Dataset entries:
··········

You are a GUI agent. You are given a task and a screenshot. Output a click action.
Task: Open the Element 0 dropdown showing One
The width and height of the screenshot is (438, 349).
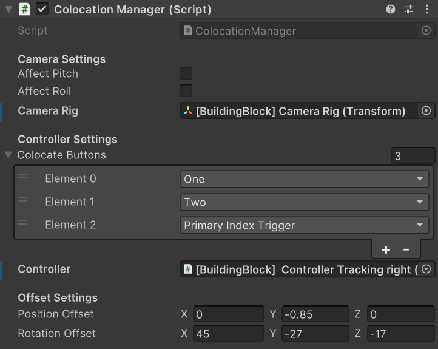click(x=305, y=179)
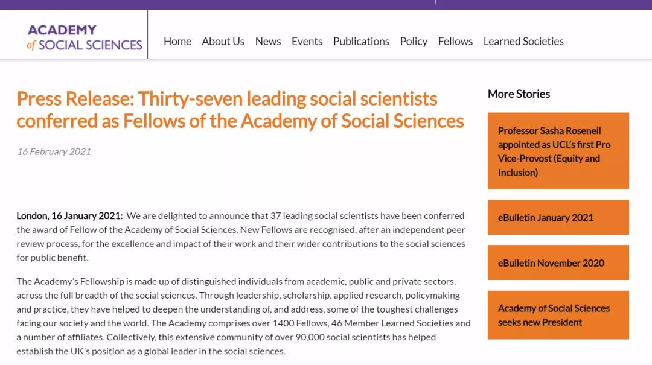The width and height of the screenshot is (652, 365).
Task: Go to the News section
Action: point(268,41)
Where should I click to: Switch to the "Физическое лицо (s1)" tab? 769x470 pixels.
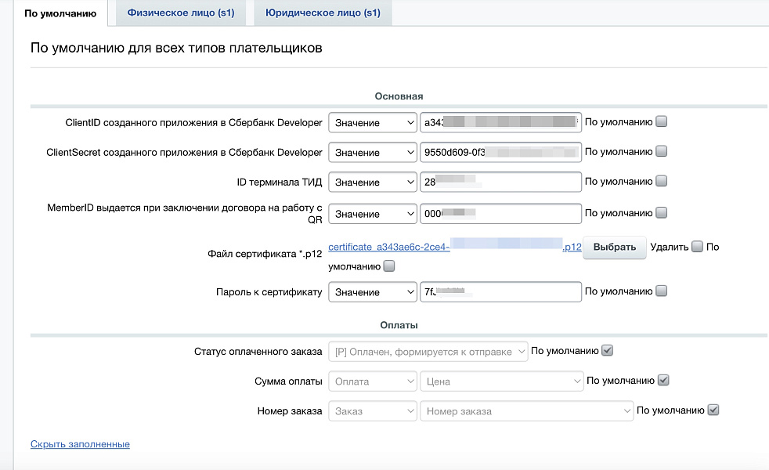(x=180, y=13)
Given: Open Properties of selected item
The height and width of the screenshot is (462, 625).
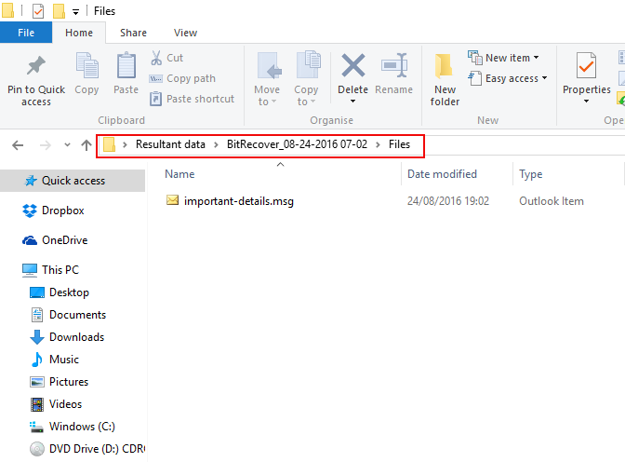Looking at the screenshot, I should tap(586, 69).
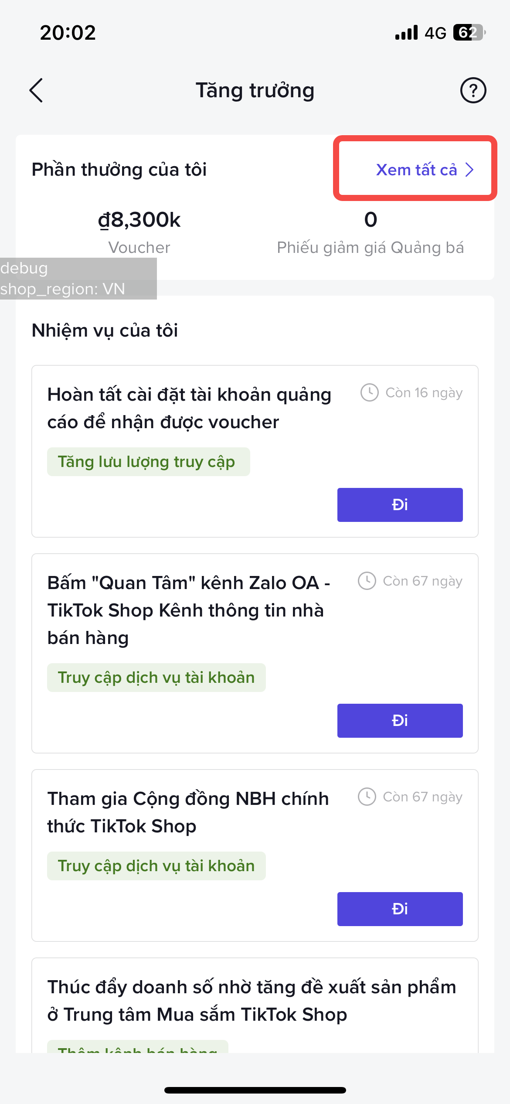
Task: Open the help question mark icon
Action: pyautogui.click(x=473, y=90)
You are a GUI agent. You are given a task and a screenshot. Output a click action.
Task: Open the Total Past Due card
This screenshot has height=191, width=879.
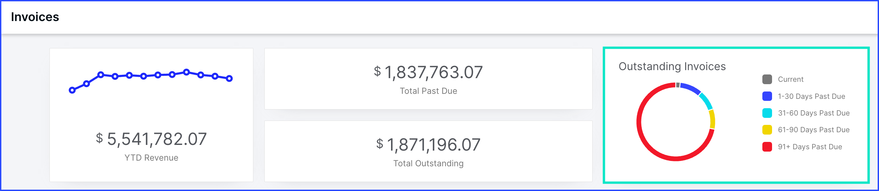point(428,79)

··········

# What is expected:
Copy all the entries above exactly as they stand, except for the pictures.

# Answer:
You are a GUI agent. You are given a task and a screenshot. Output a click action.
Task: Open the Element 0 dropdown showing One
The width and height of the screenshot is (438, 349).
click(x=305, y=179)
The width and height of the screenshot is (652, 365).
Task: Go to the News section
Action: point(268,41)
Where should I click to: Switch to the "Физическое лицо (s1)" tab? 769x470 pixels.
(x=180, y=13)
Given: Open Properties of selected item
The height and width of the screenshot is (462, 625).
Looking at the screenshot, I should tap(586, 69).
Task: Open the help question mark icon
Action: pyautogui.click(x=473, y=90)
You are a GUI agent. You are given a task and a screenshot. Output a click action.
Task: Open the Total Past Due card
This screenshot has height=191, width=879.
point(428,79)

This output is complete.